Auch nicht gesetzlich zwingend aufzubewahrende Dokumente müssen vorgelegt werden

16.09.2013

Restaurantbetreiber muss auch das Reservierungsbuch vorlegen, obwohl nicht ausdrücklich vom Gesetz vorgesehen


Foto: © Rainer Sturm / pixelio.de
Durch Entscheid vom 18. Januar 2013 hat der Kassationhof bestätigt, dass auch solche Dokumente von der Verwaltung zur Vorlage verlangt werden können, die nicht auf Grund der gesetzlichen Bestimmungen zwingend aufbewahrt werden müssen.

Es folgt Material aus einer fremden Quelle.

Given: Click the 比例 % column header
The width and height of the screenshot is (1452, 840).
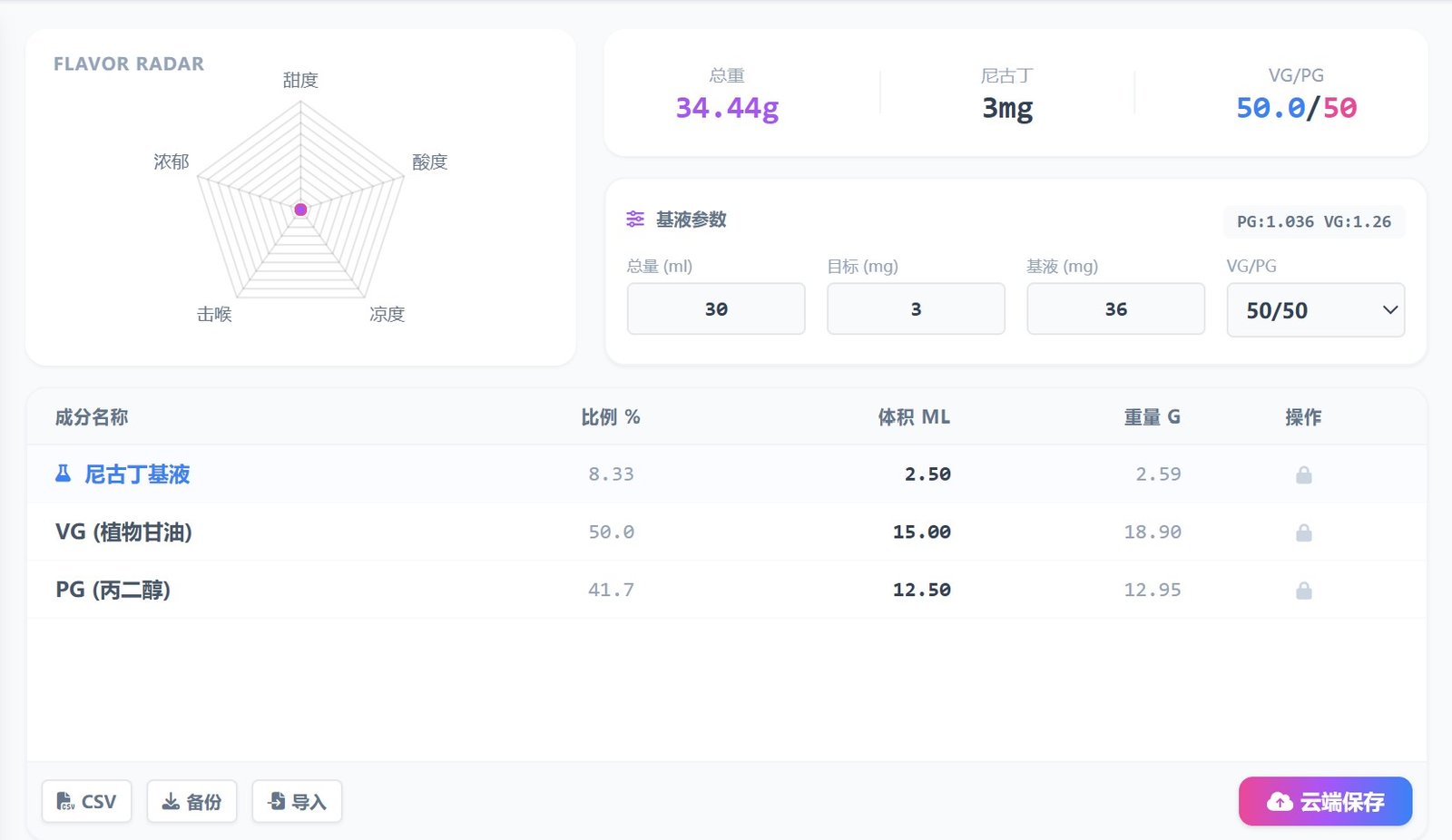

Bei einer Mehrwertsteuerkontrolle in einem Restaurantbetrieb wird der Betreiber aufgefordert, auch das Reservierungsbuch für das entsprechende Jahr vorzulegen.
Zwar bestätigt der Inhaber, noch über dieses Dokument zu verfügen, er will es aber nicht vorlegen. Dazu bestünde, so der Restaurantbesitzer, keine Veranlassung, da die entsprechende Gesetzgebung keinerlei Verpflichtung auferlegt, diese Art von Dokumenten anzulegen oder aufzubewahren.

Der Kassationshof analysiert den Gesetzestext (Art. 61, §1, Abs. 1) des MWStGB und kommt zum Schluss, dass die Aufbewahrungs- und Vorlagepflicht auch für andere Dokumente gilt, insofern sie die ausgeübte Tätigkeit betreffen.

Wer also im Besitz von solchen Dokumenten ist, muss sie auch vorlegen können.